The exercise
Could you print every line of the material below unchanged, from the first to the last?
------------------------
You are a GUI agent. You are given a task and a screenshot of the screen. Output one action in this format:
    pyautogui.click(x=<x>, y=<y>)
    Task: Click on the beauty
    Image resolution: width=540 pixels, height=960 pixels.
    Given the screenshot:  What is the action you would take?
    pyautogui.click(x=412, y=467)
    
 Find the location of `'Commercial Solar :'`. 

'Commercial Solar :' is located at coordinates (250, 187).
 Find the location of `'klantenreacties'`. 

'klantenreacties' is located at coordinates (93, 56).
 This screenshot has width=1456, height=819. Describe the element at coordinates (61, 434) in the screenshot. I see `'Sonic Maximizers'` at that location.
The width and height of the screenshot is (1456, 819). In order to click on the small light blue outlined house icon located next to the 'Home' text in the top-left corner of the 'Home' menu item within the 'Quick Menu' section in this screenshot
------------------------
Correct answer
You are a GUI agent. You are given a task and a screenshot of the screen. Output one action in this format:
    pyautogui.click(x=<x>, y=<y>)
    Task: Click on the beauty
    Image resolution: width=540 pixels, height=960 pixels.
    Given the screenshot:  What is the action you would take?
    pyautogui.click(x=412, y=467)
    
 Find the location of `'Commercial Solar :'`. 

'Commercial Solar :' is located at coordinates (250, 187).
 Find the location of `'klantenreacties'`. 

'klantenreacties' is located at coordinates (93, 56).
 This screenshot has width=1456, height=819. Describe the element at coordinates (61, 434) in the screenshot. I see `'Sonic Maximizers'` at that location.
The width and height of the screenshot is (1456, 819). In order to click on the small light blue outlined house icon located next to the 'Home' text in the top-left corner of the 'Home' menu item within the 'Quick Menu' section in this screenshot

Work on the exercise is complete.